TASK TO CARRY OUT
The records below need to be repeated exactly, with every picture left out.

[Records from a data collection]
--- START ---
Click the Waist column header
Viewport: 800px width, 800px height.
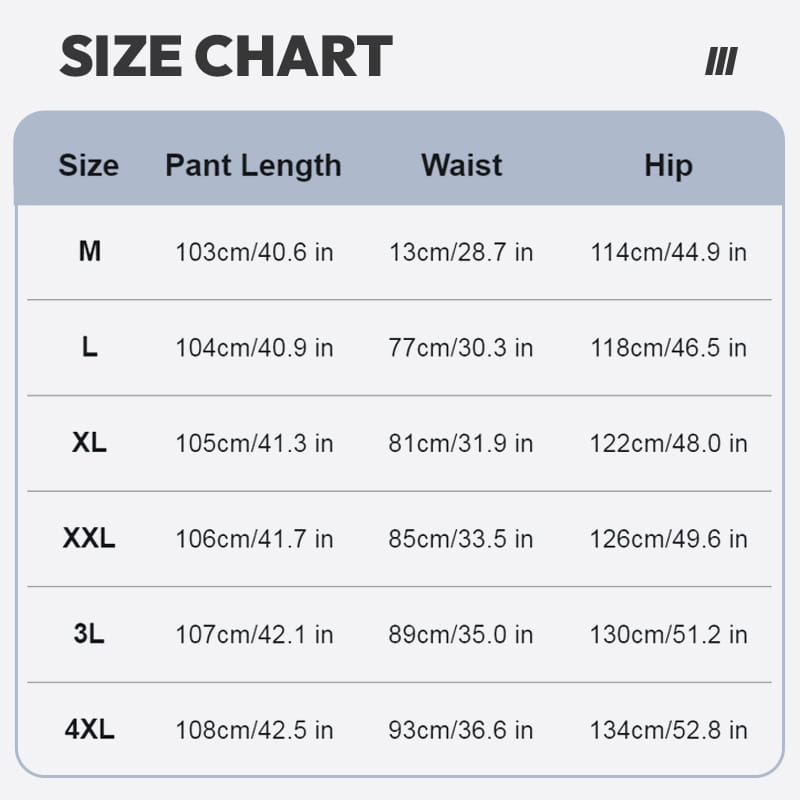pyautogui.click(x=461, y=166)
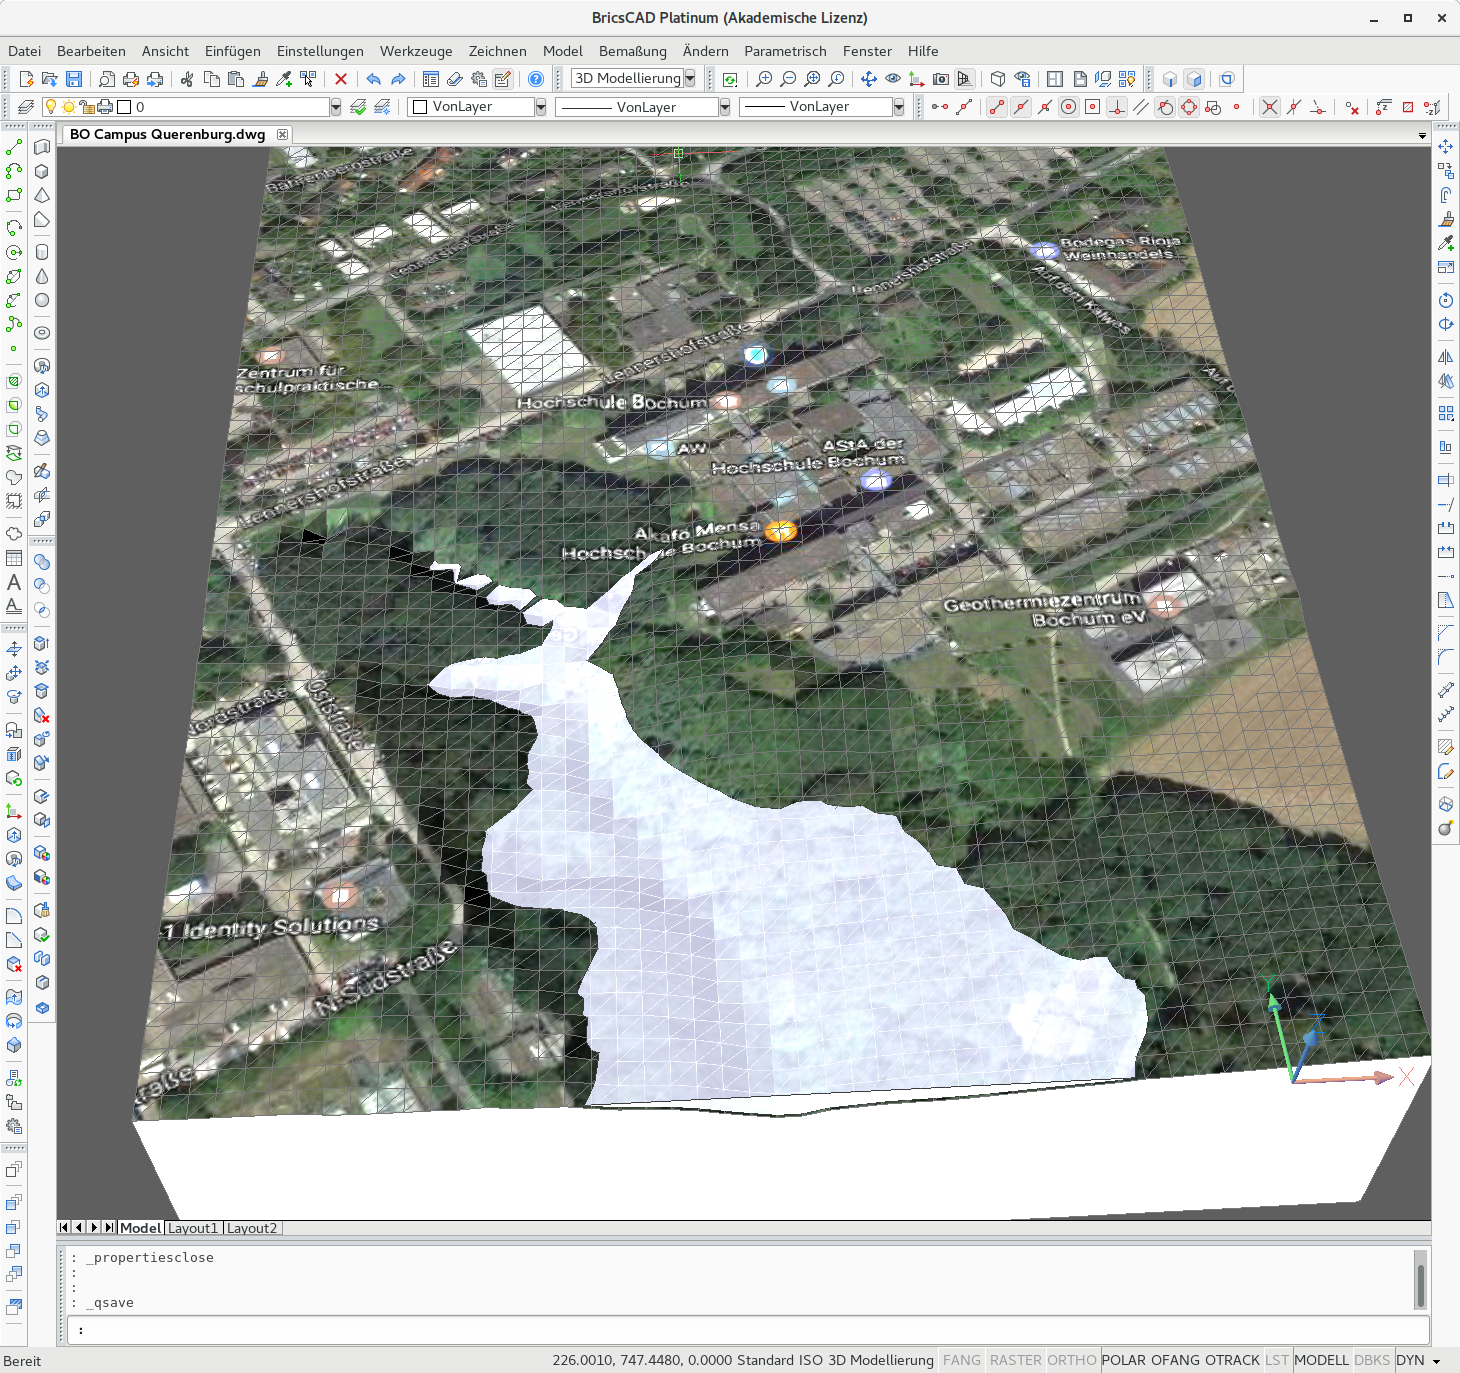Viewport: 1460px width, 1373px height.
Task: Click the Undo arrow icon
Action: [373, 79]
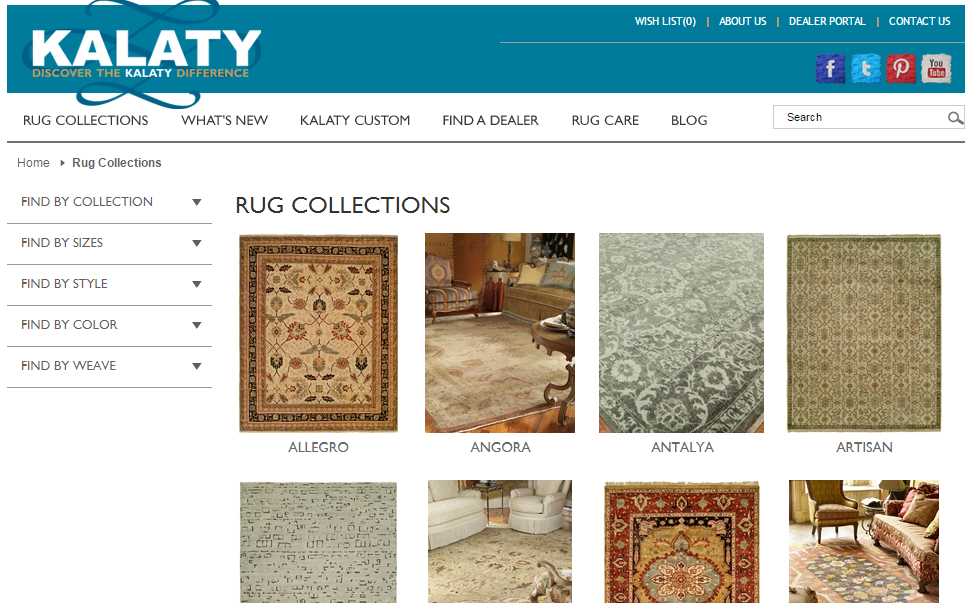Open the Wish List link
This screenshot has height=603, width=975.
[x=665, y=21]
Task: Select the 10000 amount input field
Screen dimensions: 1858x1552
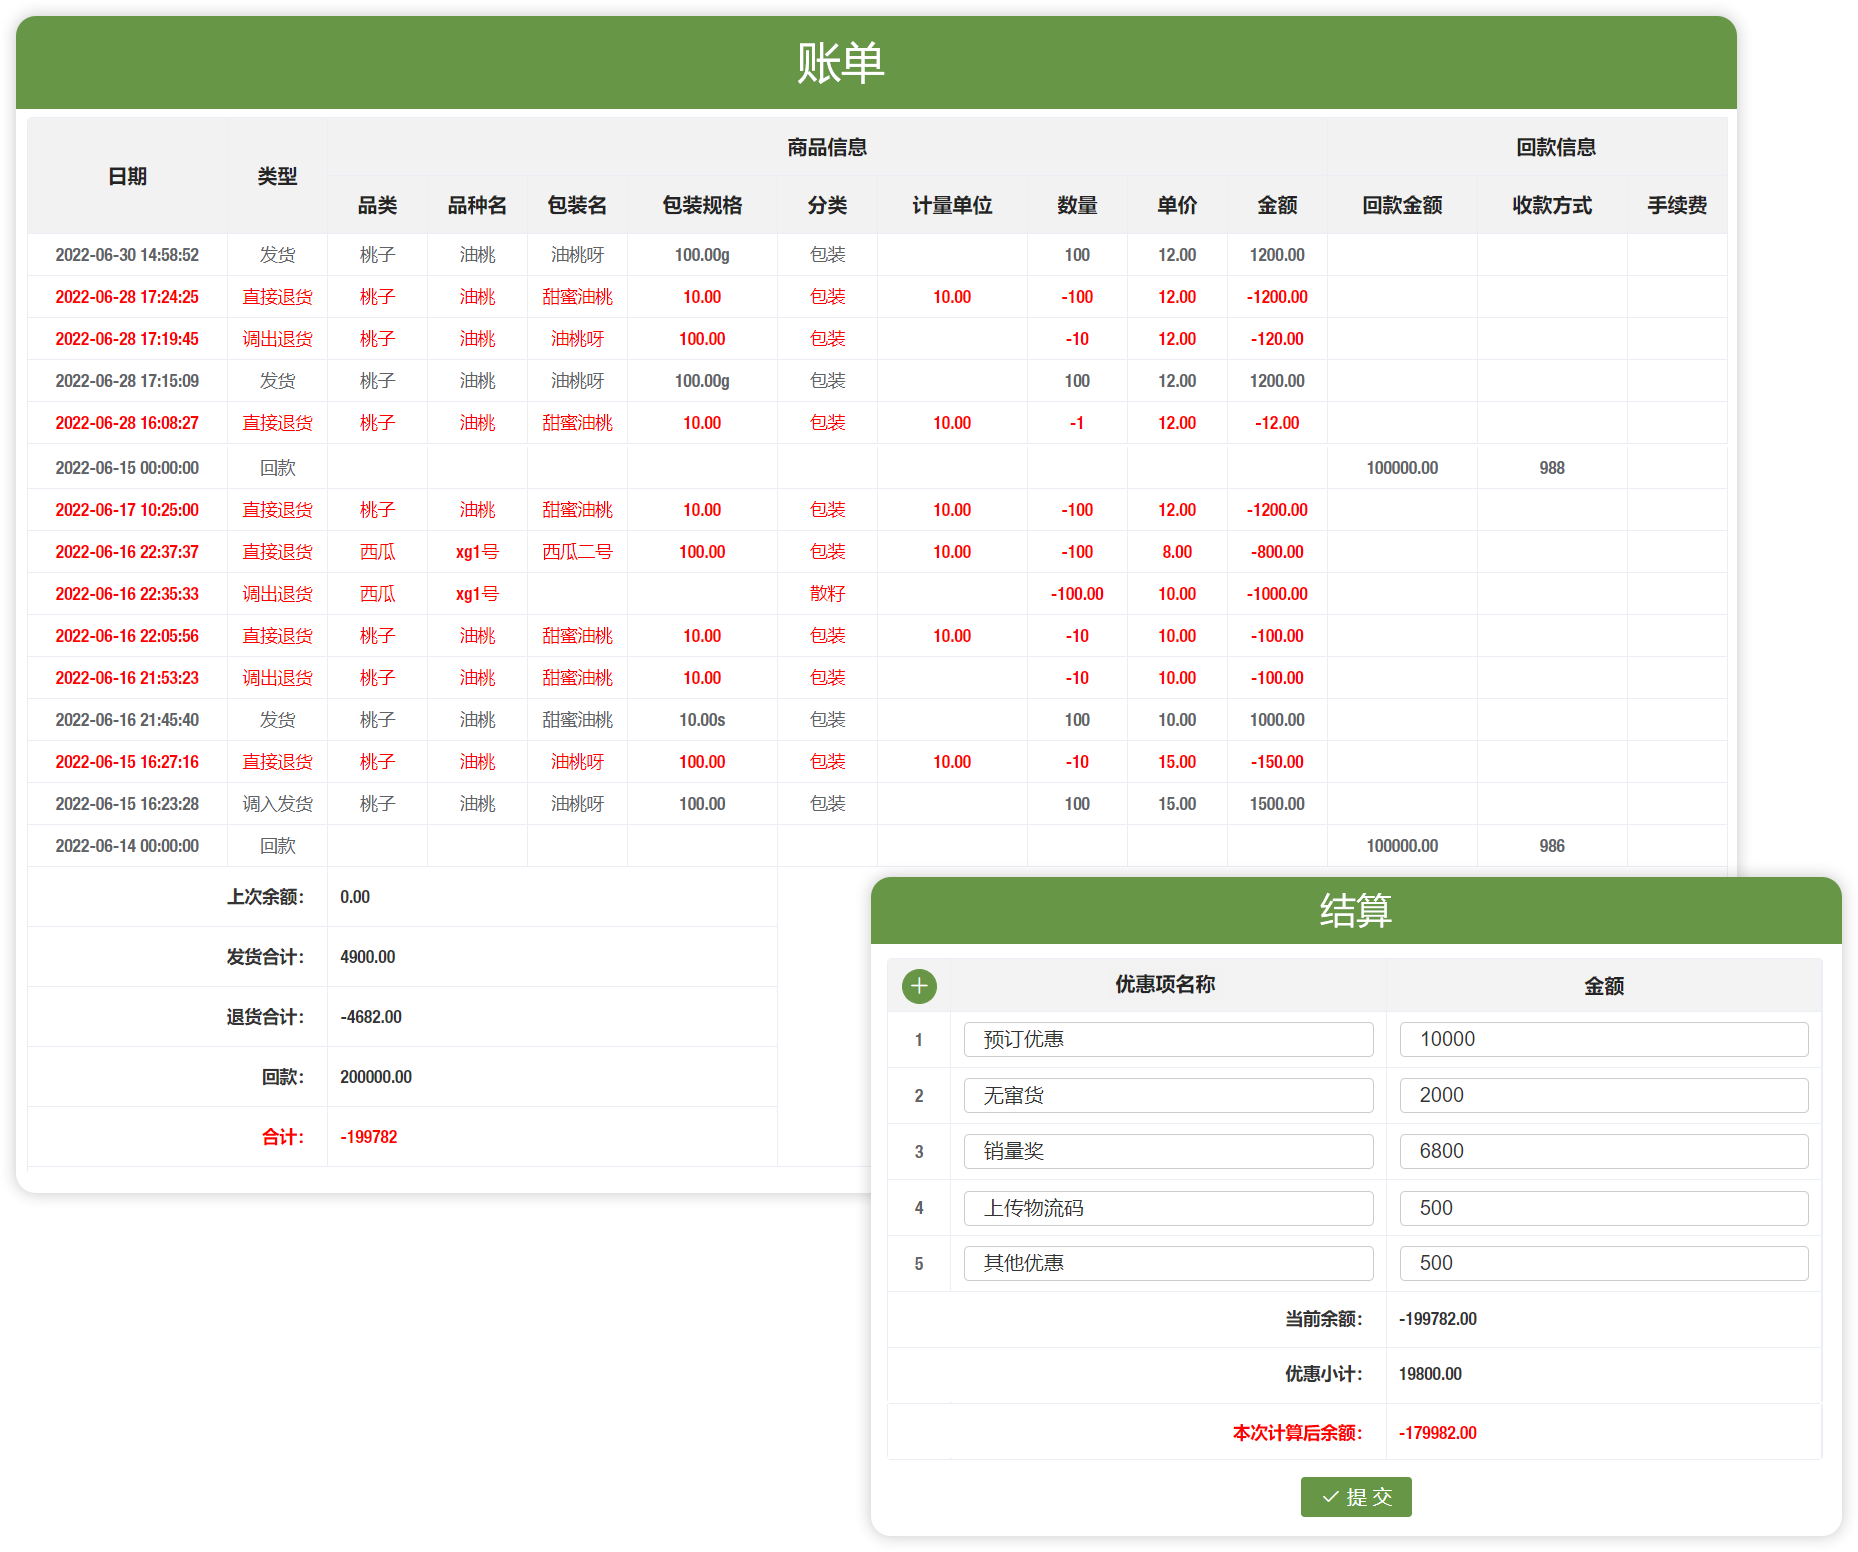Action: pos(1603,1040)
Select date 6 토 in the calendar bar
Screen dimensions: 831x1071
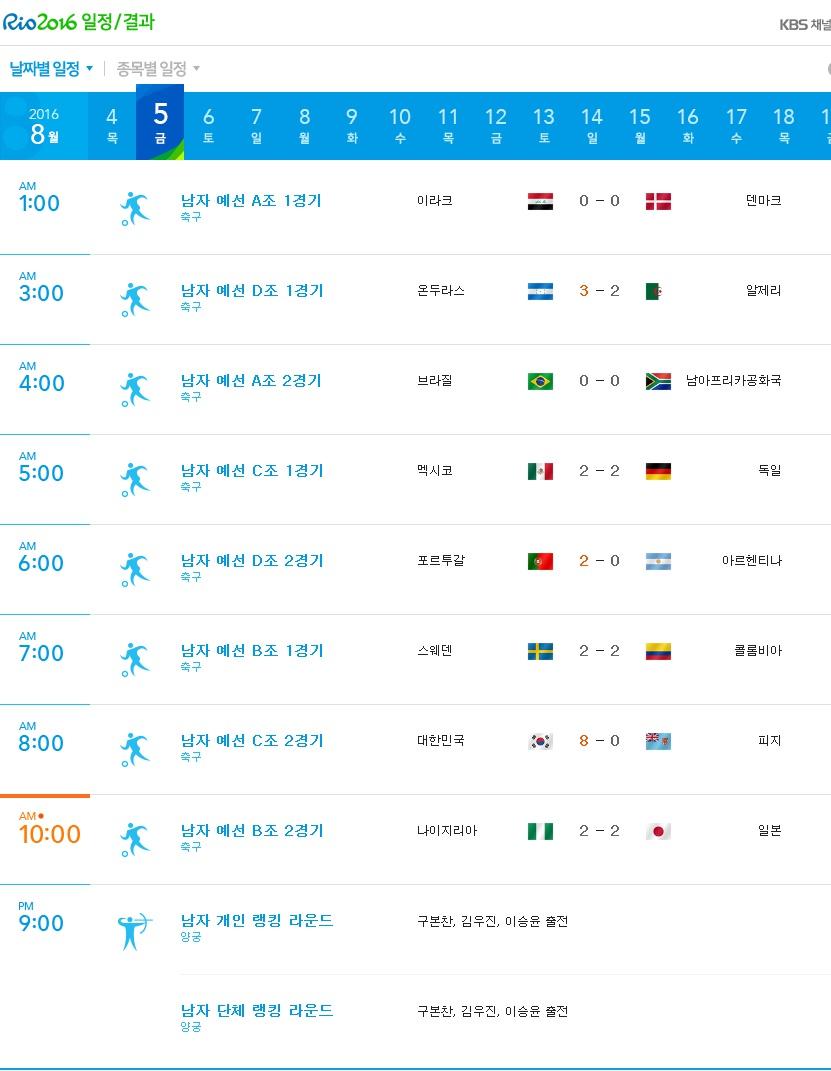(x=208, y=126)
--- END ---
RESULT OF THE TASK
Click the Waist column header
Viewport: 800px width, 800px height.
pyautogui.click(x=461, y=166)
Viewport: 1460px width, 1373px height.
Task: Click the Undo arrow icon
Action: [373, 79]
Open the Wish List link
This screenshot has height=603, width=975.
[x=665, y=21]
Task: Select the 10000 amount input field
Screen dimensions: 1858x1552
Action: pos(1603,1040)
Select date 6 토 in the calendar bar
Screen dimensions: 831x1071
(x=208, y=126)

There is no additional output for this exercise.